Be it enacted by the Legislature of West Virginia:
That section three, article twenty-five-c, chapter thirty-three of the code of West Virginia, one thousand nine hundred thirty-one, as amended, be amended and reenacted to read as follows:
ARTICLE 25C. HEALTH MAINTENANCE ORGANIZATION PATIENT BILL OF RIGHTS.
§33-25C-3. Notice of certain subscriber rights.
All managed care plans must provide to subscribers on a form prescribed by the commissioner a notice of certain subscriber rights. The notice shall address the following areas:
(1) The ability of the subscriber to pursue grievance and hearing procedures without reprisal from the managed care plan;
(2) How the subscriber may choose providers within the plan;
(3) The subscriber's right to privacy and confidentiality;
(4) The subscriber's ability to examine and offer corrections to their own medical records;
(5) The subscriber's right to be informed of plan policies and any charges for which the subscriber will be responsible;
(6) The subscriber's ability to obtain evidence of the medical credentials of a plan provider such as diploma and board certifications;
(7) The right of subscriber's to have coverage denials reviewed by appropriate medical professionals consistent with plan review procedures;
(8) The subscriber's right to have coverage of medical treatment recommended by a provider: Provided, That either: (a) The managed care plan agrees to the recommended treatment; or (b) a second provider, chosen by both the managed care plan and the subscriber, agrees to the recommended treatment. If the managed care plan and the subscriber fail to agree on a second provider, the commissioner will randomly choose a second provider;
(8) (9) Any other areas the commissioner may by rule require.

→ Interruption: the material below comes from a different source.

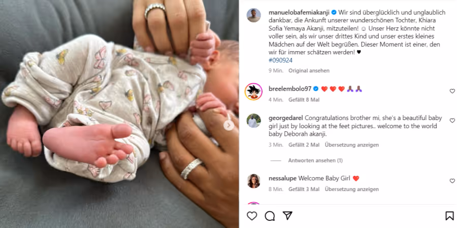Open the comment bubble icon
This screenshot has width=457, height=228.
click(x=270, y=216)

NOTE: The purpose of this bill is to prohibit health care insurers from preventing subscribers from pursuing provider recommended treatment if a second provider, chosen by both the health care insurer and the subscriber, recommends the same course of treatment.

Strike-throughs indicate language that would be stricken from the present law, and underscoring indicates new language that would be added.